== WHAT THE TASK ASKS ==
Copy exactly the lines from the line holding "Task: Click the Haewon profile picture" through the end of the material, and no others; pictures stay out.

== PROVIDED INFORMATION ==
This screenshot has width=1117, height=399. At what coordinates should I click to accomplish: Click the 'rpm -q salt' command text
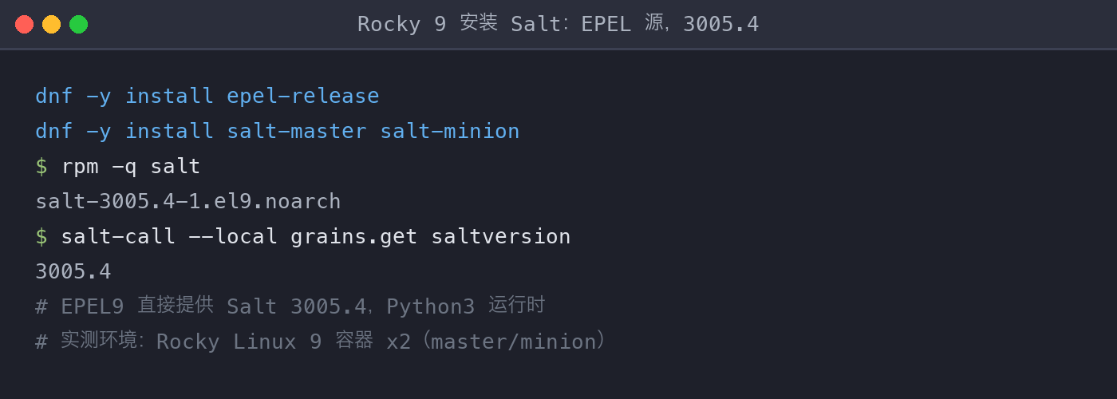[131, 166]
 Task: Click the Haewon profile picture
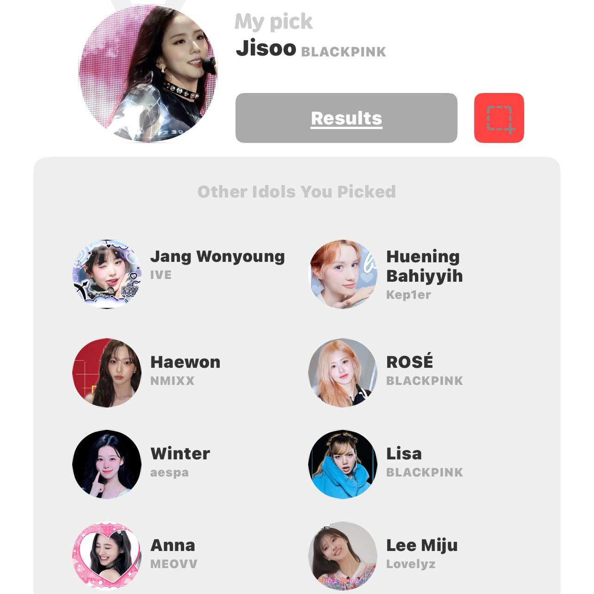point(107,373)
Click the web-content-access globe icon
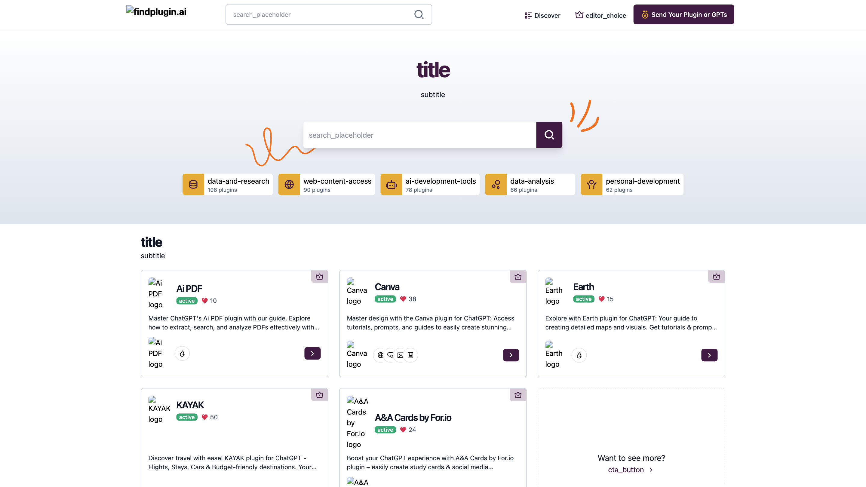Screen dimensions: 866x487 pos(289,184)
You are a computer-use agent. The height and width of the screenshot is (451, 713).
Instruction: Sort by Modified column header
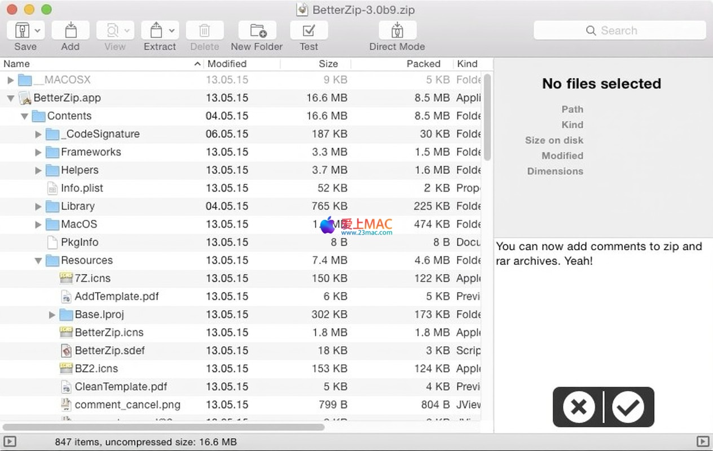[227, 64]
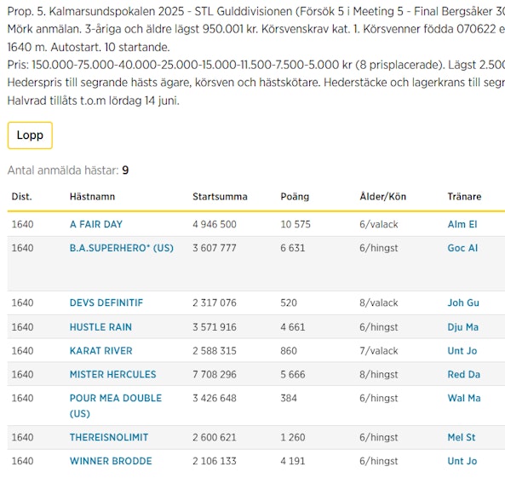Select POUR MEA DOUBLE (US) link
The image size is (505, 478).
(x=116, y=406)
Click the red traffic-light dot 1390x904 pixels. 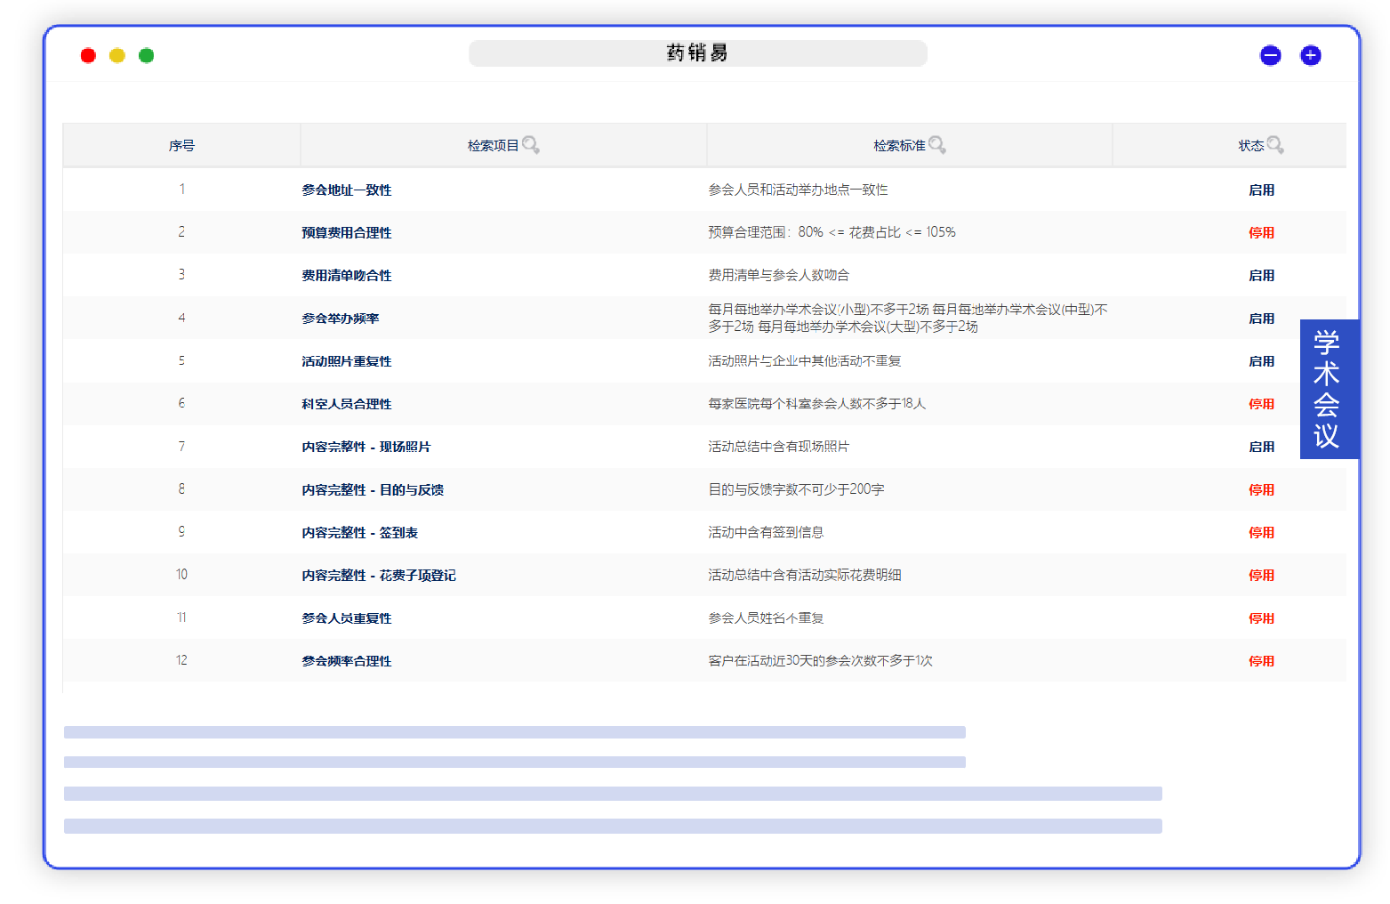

== REPLY TO THE TASK ==
 Task: Click the Haewon profile picture
point(107,373)
Click the web-content-access globe icon
Screen dimensions: 866x487 pos(289,184)
You are a computer-use agent. The height and width of the screenshot is (451, 713).
Instruction: Sort by Modified column header
[227, 64]
Select POUR MEA DOUBLE (US) link
The image size is (505, 478).
(x=116, y=406)
Click the red traffic-light dot 1390x904 pixels. 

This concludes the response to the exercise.